Stand atop the steep cliffs around Victor Harbor’s Encounter Bay and watch the endangered southern right whales who come here to breed between May and October. Or take a cruise from Granite Island jetty to see them play with their calves further out in the waters of the Fleurieu Peninsula. From Ceduna, further along South Australia’s jagged coastline, you can watch the whales do slow-motion somersaults from the viewing platform or beach. They often come within hundreds of metres from the towering Bunda Cliffs. You’ll also spot Australian sea lions and great white sharks. For a closer peek, take a boat out into the protected waters of the Head of Bight whale sanctuary.
Stand on Logans Beach in Warrnambool, where between June and September, southern right whales calve in the nursery close to shore. They stay here for several weeks, helping their babies build strength for the long journey back to sub-Antarctic waters. Meanwhile the males, yearlings and young adults remain further out to sea. Capture the magical mother-and-calf interaction from the viewing platform on the sand dunes. Or head to Lady Bay, where the new mums often come close enough to spray you with breakwater. Congratulate them on a whale-spotting cruise or look out for their distinctive white calloused heads from the window of a light plane. In May, you might be able to catch rare blue whales in their last feeding month at Cape Nelson near Portland.

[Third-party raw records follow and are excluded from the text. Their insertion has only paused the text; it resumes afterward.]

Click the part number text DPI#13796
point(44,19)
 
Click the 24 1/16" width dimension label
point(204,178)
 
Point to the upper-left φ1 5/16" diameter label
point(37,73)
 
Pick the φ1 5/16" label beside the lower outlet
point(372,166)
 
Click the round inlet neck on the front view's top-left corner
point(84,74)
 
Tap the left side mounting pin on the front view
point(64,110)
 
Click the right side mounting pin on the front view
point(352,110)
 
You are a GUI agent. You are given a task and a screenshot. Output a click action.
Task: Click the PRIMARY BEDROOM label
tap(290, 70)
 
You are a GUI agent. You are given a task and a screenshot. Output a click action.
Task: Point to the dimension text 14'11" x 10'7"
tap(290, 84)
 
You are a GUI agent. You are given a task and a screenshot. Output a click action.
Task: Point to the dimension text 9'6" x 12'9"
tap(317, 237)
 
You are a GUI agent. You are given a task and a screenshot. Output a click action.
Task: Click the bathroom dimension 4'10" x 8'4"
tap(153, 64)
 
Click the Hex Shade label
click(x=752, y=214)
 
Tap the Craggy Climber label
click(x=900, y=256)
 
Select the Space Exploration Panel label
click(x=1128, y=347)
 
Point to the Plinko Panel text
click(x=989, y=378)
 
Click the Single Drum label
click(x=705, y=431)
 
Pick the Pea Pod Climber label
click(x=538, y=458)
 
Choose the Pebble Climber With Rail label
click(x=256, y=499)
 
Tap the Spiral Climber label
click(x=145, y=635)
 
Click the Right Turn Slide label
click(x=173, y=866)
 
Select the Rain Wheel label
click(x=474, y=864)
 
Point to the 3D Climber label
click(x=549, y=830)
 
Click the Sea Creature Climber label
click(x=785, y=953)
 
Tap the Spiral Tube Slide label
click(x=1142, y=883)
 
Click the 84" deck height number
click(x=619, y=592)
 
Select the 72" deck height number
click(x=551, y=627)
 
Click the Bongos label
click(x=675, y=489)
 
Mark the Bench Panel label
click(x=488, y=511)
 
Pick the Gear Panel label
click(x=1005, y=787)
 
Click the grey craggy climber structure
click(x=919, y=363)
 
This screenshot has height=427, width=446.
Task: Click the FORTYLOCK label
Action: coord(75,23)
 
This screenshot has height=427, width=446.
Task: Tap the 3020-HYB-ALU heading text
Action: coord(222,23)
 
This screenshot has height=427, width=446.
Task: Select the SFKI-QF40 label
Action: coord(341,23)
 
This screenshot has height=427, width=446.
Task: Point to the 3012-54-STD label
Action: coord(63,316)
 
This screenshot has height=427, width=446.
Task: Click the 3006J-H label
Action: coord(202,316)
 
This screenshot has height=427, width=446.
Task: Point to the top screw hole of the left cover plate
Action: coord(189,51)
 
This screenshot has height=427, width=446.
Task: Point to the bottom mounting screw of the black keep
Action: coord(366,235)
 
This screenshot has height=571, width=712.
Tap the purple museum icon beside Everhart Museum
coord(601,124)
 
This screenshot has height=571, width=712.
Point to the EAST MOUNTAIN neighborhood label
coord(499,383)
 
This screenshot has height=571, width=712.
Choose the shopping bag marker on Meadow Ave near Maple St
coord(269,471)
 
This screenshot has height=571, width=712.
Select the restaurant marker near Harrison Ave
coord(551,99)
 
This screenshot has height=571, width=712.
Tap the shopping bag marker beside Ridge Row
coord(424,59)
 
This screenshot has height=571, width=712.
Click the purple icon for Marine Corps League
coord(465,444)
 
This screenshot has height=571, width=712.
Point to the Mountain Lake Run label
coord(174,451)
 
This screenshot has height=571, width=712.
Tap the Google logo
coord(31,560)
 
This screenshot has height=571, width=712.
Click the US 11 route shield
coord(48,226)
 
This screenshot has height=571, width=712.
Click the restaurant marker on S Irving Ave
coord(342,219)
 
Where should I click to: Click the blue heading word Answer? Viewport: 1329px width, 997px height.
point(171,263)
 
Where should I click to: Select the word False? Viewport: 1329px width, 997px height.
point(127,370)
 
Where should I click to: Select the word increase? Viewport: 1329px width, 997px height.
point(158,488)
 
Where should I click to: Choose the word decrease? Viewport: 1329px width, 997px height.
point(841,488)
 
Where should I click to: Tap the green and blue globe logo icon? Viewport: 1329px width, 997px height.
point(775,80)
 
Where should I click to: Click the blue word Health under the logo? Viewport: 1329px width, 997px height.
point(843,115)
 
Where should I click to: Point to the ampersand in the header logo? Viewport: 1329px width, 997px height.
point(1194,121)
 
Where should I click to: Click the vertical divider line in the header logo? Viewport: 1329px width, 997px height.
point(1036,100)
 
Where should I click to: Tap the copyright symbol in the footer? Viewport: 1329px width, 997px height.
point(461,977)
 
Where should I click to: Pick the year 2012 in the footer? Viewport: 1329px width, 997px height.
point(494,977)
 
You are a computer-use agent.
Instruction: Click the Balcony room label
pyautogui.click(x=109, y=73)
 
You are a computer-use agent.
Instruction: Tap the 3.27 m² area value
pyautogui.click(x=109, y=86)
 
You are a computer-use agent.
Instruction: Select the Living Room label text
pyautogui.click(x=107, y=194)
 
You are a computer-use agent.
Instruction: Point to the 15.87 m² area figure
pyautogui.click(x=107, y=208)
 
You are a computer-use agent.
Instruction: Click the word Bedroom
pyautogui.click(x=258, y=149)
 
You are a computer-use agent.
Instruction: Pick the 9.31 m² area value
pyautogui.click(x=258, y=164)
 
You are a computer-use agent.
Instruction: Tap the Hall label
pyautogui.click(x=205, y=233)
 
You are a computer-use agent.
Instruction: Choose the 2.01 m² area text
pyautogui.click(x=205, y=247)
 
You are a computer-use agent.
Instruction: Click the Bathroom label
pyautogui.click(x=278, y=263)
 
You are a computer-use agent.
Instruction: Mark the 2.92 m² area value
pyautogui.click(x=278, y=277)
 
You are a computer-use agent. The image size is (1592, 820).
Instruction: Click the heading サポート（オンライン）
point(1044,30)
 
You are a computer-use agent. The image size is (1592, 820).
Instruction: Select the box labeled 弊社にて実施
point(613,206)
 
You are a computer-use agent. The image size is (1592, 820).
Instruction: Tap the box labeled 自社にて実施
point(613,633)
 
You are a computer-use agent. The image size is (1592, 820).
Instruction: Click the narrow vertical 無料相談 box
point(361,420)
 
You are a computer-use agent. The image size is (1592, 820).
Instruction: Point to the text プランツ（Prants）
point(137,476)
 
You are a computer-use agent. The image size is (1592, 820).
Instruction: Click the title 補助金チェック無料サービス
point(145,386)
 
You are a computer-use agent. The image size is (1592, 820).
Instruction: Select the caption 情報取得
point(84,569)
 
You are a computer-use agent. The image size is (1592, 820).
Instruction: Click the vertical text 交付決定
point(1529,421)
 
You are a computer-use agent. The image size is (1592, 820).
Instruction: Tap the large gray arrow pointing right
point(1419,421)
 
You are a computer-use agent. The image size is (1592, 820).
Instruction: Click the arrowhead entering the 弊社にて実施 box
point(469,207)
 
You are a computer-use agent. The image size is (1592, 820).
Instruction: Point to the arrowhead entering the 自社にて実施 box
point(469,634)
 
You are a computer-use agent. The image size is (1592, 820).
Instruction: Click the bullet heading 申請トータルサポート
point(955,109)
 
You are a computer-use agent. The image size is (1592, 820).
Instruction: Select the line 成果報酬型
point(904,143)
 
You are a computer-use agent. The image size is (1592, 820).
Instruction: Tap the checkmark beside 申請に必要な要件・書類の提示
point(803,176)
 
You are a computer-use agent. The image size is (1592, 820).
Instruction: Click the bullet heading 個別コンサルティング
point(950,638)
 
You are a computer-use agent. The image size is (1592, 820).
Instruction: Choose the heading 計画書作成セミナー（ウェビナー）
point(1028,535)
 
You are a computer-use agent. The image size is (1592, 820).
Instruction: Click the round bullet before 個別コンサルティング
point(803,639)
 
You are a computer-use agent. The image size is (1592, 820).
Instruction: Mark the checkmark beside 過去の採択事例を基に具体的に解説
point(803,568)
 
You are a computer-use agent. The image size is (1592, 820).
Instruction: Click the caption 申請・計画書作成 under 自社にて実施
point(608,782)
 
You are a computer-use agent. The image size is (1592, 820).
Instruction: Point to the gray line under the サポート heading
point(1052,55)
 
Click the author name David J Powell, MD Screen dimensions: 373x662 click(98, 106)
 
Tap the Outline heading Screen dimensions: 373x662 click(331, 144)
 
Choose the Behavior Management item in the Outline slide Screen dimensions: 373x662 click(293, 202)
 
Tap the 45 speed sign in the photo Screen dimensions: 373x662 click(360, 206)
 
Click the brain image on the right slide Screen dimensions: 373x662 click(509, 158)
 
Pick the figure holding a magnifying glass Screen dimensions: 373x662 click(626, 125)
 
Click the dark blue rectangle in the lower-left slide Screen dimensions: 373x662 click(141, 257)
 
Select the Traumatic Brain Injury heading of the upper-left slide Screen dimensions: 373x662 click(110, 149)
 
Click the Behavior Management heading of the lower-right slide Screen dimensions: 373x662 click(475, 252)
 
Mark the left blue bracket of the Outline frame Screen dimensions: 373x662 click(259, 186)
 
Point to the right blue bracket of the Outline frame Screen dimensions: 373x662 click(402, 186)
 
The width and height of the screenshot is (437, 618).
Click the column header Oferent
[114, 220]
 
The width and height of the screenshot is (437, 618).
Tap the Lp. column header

From May, you can see humpback and southern right whales coasting through the clear, blue-green waters of Great Oyster Bay off the Freycinet Peninsula. Take a wildlife cruise from Coles Bay and watch them wheeling through the Tasman Sea on ancient, inbuilt migration routes. With scenery that includes forests, pink granite cliffs and secret white beaches, you can see why the southern right whales often stay here for extended periods. You might spot some with calves in Mercury Passage, off Maria Island. Or head to wild and beautiful Bruny Island, just a short drive from Hobart. It’s here in Adventure Bay that sightings are most common.